Edward won the final hoop, and she disputed it on principle. Alas, she lost the dispute on principle and surrendered with the compressed, formal grace of someone who had decided to be a good sport about something and was finding it required genuine effort.

“Well played,” she told Edward when the game ended.

“You were formidable,” Edward offered, with the magnanimity of a man who knew he’d won and could afford to be generous about it.

“I was robbed,” she countered. “But thank you.”

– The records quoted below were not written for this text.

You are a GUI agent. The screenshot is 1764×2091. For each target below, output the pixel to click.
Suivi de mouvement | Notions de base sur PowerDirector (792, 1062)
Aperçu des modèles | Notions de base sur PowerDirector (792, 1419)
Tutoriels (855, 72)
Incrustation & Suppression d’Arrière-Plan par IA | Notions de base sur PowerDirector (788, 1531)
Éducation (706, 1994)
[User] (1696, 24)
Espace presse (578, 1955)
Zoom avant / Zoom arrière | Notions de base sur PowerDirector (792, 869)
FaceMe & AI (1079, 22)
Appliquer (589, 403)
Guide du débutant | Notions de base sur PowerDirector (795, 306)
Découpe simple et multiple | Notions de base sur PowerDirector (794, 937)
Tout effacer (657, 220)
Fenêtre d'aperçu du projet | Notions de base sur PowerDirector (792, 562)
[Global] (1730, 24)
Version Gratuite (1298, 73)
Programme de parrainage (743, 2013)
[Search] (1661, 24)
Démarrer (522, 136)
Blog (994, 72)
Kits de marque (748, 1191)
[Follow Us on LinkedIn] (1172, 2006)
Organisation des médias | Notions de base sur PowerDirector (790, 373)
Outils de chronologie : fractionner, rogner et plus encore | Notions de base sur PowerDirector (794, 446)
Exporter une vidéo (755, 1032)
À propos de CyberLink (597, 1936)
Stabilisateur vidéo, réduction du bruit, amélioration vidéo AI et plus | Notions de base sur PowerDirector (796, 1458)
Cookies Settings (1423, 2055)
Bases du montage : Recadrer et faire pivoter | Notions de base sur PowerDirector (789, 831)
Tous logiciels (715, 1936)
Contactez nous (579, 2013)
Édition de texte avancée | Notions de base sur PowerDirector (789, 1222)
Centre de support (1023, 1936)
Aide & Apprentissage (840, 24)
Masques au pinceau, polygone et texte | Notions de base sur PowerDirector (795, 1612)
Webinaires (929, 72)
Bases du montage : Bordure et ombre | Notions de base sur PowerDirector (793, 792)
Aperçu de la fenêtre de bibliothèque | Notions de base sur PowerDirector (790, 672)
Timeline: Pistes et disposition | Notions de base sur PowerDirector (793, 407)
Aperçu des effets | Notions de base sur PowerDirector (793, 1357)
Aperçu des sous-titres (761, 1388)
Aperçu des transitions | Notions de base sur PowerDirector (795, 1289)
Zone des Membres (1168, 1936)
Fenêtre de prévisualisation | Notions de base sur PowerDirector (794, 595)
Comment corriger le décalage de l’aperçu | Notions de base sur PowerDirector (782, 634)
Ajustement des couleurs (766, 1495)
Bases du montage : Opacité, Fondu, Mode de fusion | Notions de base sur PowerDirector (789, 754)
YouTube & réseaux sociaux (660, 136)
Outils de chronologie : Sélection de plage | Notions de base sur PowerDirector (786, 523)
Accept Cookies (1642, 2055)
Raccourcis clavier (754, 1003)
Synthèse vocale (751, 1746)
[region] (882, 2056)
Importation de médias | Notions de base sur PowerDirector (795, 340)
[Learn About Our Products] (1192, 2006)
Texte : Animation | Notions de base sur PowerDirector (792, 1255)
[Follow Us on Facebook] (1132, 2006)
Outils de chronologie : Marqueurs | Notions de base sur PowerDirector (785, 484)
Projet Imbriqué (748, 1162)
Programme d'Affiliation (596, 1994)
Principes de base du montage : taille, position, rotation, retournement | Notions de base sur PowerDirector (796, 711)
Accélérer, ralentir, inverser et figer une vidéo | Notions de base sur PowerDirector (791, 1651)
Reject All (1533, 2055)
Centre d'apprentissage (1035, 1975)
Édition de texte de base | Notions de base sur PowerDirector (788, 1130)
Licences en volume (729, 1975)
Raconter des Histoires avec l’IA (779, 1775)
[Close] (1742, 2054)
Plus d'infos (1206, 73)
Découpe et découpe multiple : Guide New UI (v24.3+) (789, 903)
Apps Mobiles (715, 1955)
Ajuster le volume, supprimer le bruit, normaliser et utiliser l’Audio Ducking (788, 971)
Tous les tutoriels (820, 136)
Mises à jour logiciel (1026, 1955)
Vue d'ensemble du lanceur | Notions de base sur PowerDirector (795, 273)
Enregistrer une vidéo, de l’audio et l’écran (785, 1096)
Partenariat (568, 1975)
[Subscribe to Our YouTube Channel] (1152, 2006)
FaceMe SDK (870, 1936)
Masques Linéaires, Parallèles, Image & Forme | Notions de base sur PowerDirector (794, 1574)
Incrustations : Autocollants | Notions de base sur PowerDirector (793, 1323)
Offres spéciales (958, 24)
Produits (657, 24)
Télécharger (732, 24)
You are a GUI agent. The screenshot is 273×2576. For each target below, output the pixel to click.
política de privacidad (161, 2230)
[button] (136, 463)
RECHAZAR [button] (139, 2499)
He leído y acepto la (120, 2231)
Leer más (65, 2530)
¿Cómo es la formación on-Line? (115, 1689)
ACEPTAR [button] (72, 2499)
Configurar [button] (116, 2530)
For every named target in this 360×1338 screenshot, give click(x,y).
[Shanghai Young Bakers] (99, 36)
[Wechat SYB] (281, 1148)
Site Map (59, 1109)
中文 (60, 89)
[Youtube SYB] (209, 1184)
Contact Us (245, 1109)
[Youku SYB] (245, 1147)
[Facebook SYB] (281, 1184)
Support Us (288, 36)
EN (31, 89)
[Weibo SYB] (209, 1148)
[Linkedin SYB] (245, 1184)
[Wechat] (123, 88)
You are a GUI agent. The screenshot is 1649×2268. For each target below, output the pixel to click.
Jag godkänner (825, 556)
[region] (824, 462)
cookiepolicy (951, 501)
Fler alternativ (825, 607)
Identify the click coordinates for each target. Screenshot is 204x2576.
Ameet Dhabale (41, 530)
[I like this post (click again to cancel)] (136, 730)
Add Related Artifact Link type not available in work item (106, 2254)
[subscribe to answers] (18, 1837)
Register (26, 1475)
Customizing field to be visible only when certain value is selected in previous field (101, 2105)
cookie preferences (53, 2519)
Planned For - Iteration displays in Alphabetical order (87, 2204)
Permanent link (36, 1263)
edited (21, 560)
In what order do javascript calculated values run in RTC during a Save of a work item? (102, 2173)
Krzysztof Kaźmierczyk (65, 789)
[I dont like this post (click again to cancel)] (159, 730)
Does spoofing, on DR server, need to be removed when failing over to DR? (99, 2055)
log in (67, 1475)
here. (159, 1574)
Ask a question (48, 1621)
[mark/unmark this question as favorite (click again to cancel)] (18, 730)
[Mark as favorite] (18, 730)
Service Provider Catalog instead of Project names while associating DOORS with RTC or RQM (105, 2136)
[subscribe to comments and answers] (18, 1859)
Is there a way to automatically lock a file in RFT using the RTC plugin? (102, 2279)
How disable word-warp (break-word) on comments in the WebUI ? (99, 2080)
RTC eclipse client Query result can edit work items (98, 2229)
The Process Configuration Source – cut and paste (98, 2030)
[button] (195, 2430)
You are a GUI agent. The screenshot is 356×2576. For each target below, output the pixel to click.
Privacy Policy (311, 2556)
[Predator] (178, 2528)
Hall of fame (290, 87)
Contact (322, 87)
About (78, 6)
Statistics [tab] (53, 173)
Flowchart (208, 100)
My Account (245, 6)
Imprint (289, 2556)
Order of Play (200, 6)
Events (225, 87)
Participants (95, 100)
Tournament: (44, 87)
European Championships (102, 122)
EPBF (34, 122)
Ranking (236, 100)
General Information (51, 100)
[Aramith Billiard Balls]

The footman collected the mallets. Beatrice had already drifted back toward the house with an expression that said she had gotten everything she came to the garden for and was now ready for tea.

Edward fell into step with William behind them, resuming their discussion about the land reform bill, their voices settling into a low, unhurried register.

Cecily walked beside Beatrice and told herself she was not listening to the conversation behind her. She could hear William’s voice. The cadence when he was talking aboutsomething he had actually thought about—not the easy charm of a dinner party, but the direct, undecorated version. She had been hearing it all afternoon, and she was beginning to understand that this was the version he reserved for people he didn’t feel required managing.

“You’re quiet,” Beatrice noted.

“I’m cold,” Cecily corrected.

“You’re never cold. You complain about being cold. Those are different things. Besides, it is currently hot.”

Cecily said nothing.

Beatrice opened the door, and they went inside.